Capital Goods Duty Structure Issues
Industry representatives have identified critical problems in the current tariff framework for capital goods used in mobile manufacturing. The existing structure creates a problematic scenario where capital goods attract zero duty, while component parts face duties ranging from 5% to 20%. This inverted duty structure incentivizes companies to import complete machines rather than building them locally, undermining domestic manufacturing capabilities.
| Current Structure: | Duty Rate |
|---|---|
| Capital Goods: | 0% |
| Component Parts: | 5-20% |
| Industry Recommendation: | 0% on parts |
The industry has pointed to recent restrictions imposed by China on capital goods exports, highlighting how this import dependence creates strategic vulnerability for India. To address these concerns, the sector has requested rationalization of duties on capital goods parts to 0%, which would support domestic machinery manufacturing and reduce reliance on imports.
Automotive Display Manufacturing Challenges
The electronics industry has also raised concerns about the duty structure for automotive displays. Currently, both finished display products and their inputs attract a uniform 15% duty rate. This equal taxation structure discourages domestic manufacturing since there is no cost advantage to producing displays locally versus importing finished products.
| Current Display Duties: | Rate |
|---|---|
| Finished Displays: | 15% |
| Display Inputs: | 15% |
| Proposed Structure: | 15% finished, 0% inputs |
The industry has requested a revised structure with 15% duty on finished displays while reducing input duties to zero. This differential would create incentives for local production and help build domestic display manufacturing capabilities.
Inductor Coil Production Concerns
For inductor coils used in wireless chargers, the industry has identified another inverted duty scenario that hampers domestic manufacturing. Finished inductor coil products currently face 10% duty, while the inputs required to manufacture them attract a higher 15% duty rate.
This structure discourages companies from setting up domestic manufacturing facilities for inductor coils, as importing finished products becomes more cost-effective than local production. The industry has sought rationalization of duties on parts used in inductor coil manufacturing to promote local production capabilities.

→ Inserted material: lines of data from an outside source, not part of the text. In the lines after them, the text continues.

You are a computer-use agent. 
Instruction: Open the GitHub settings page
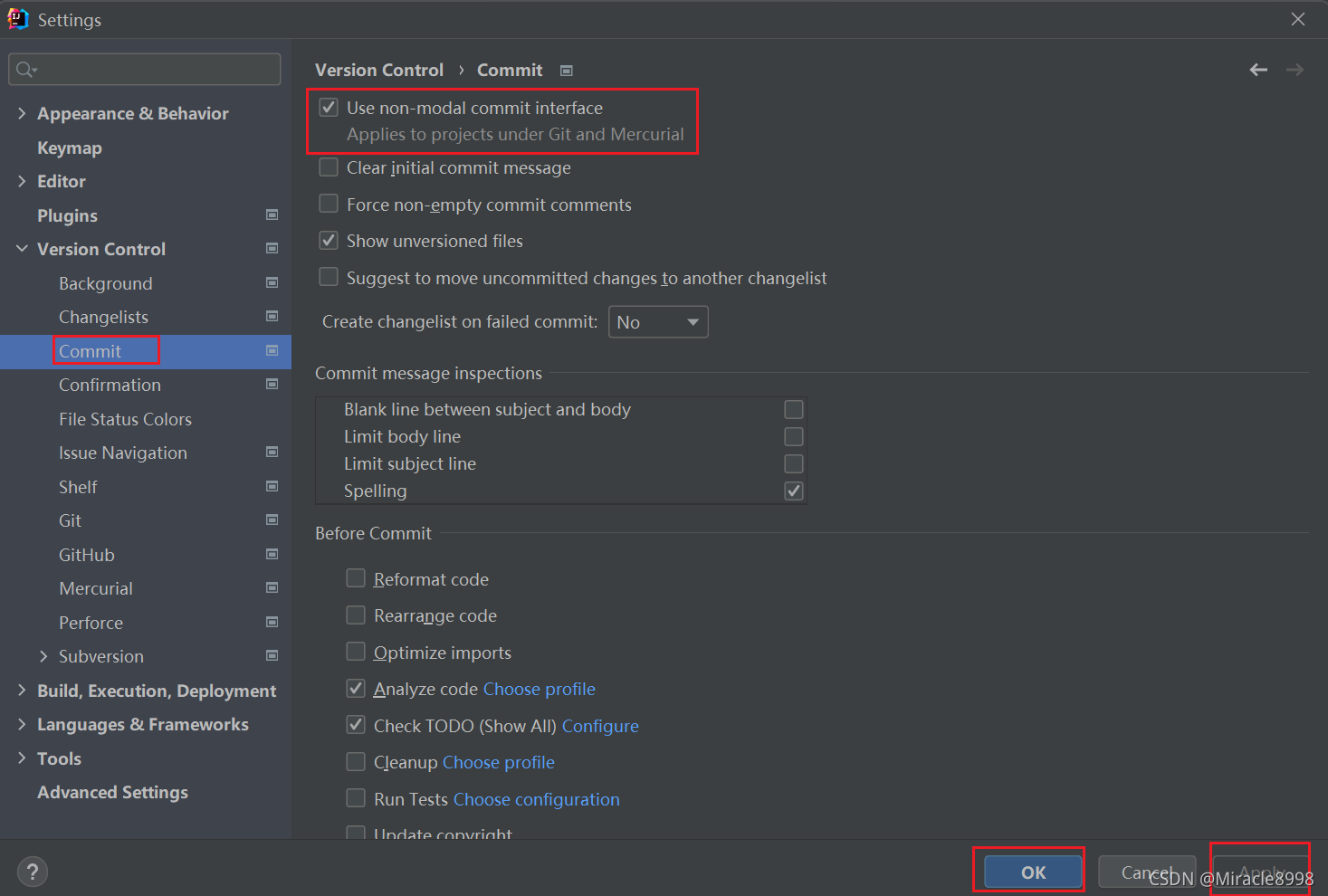coord(86,554)
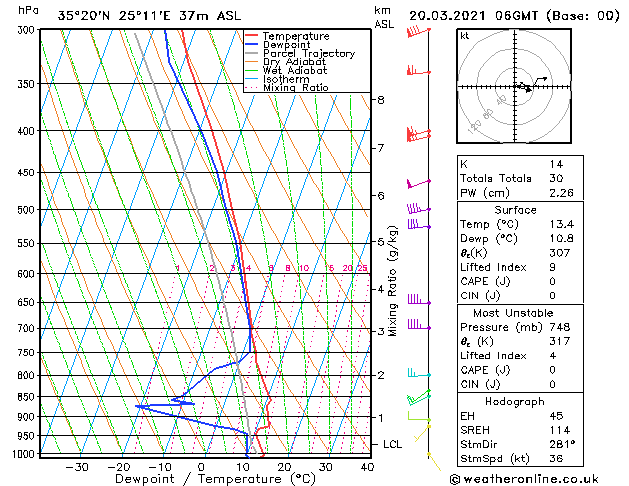Click the red Temperature legend line
Image resolution: width=629 pixels, height=486 pixels.
tap(251, 36)

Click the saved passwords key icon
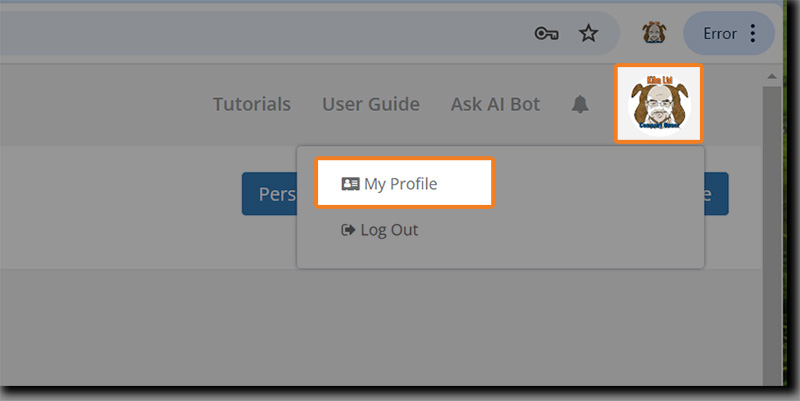click(x=546, y=34)
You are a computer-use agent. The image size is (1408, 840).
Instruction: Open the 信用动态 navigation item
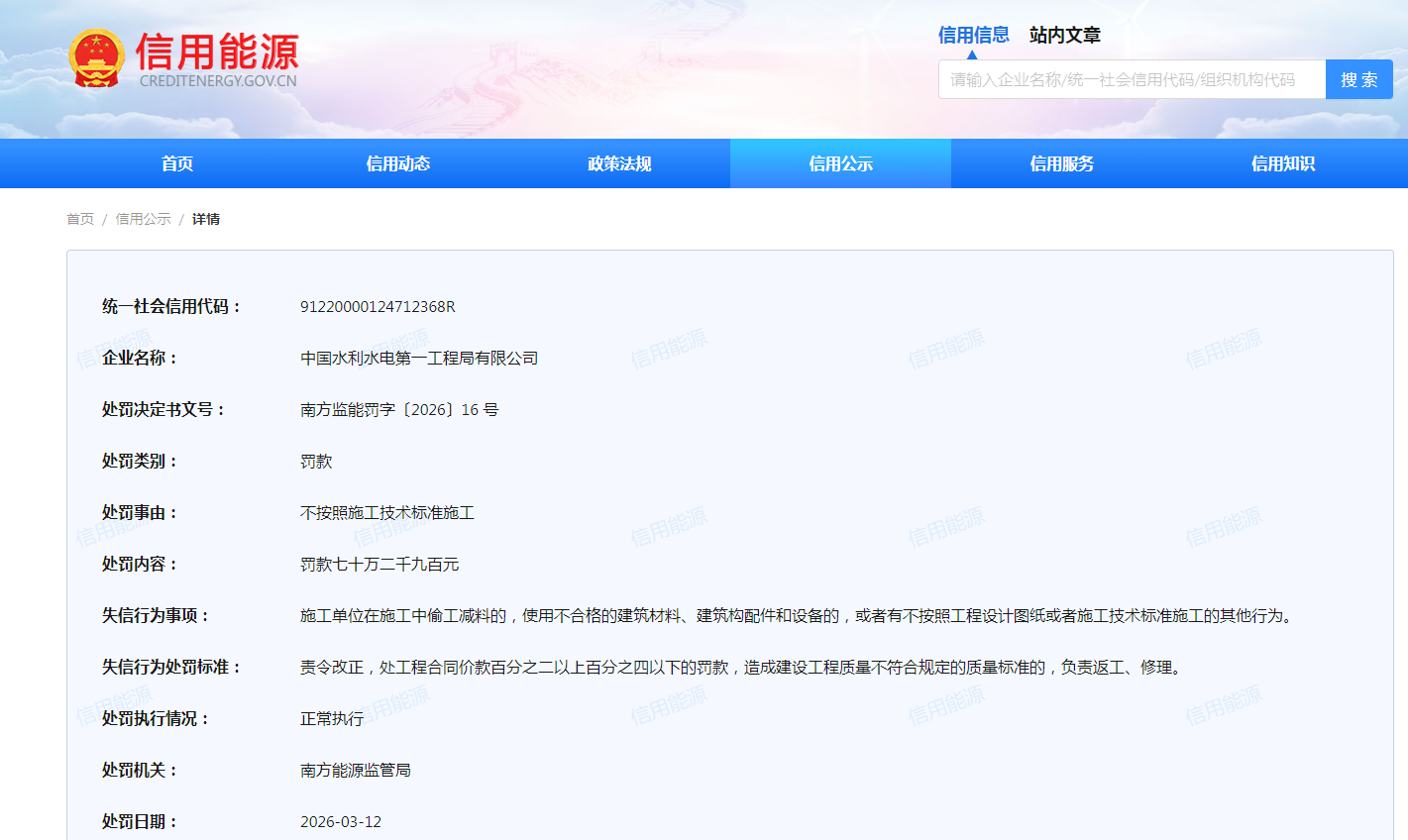coord(398,163)
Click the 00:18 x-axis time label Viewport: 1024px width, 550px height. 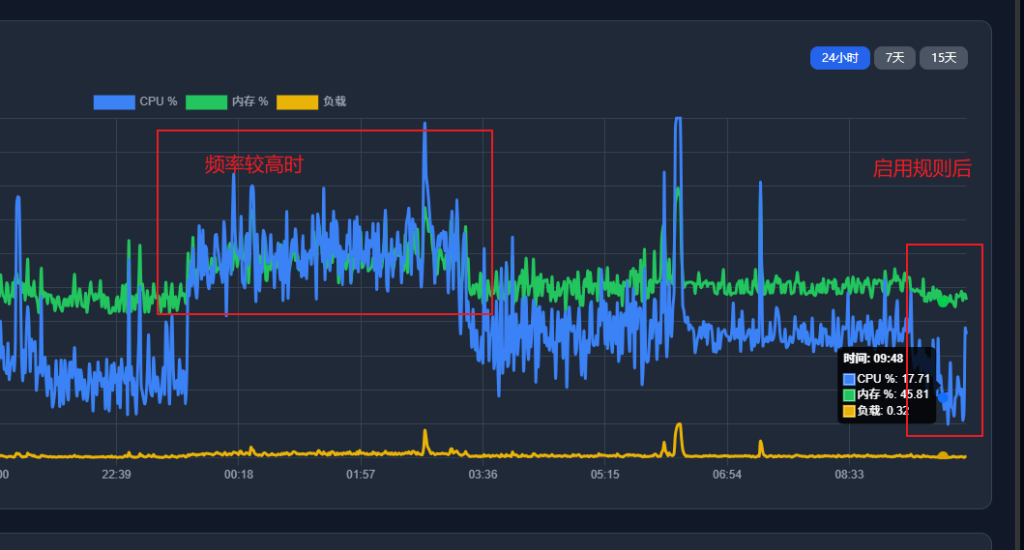pos(238,474)
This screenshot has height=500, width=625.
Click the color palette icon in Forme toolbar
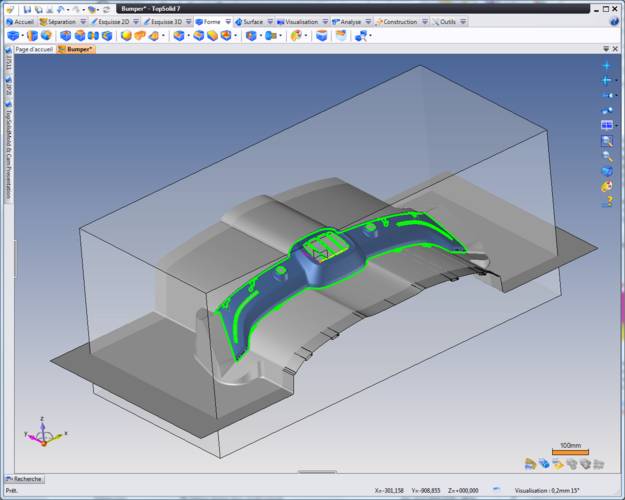pyautogui.click(x=297, y=35)
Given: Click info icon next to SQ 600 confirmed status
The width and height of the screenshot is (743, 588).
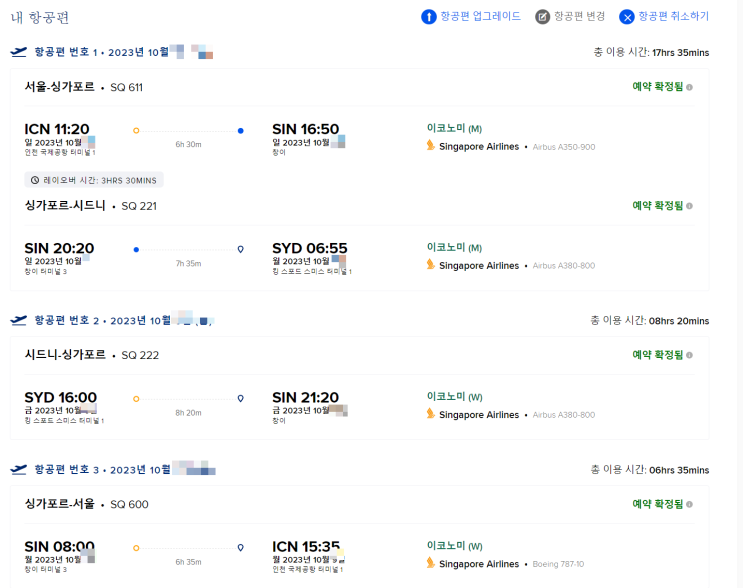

Strategic Manufacturing Implications
These duty structure anomalies collectively create barriers to building a robust domestic electronics manufacturing ecosystem. The industry's budget recommendations aim to address these inverted tariff structures that currently favor imports over domestic production, particularly given the strategic vulnerabilities highlighted by recent Chinese export restrictions on capital goods.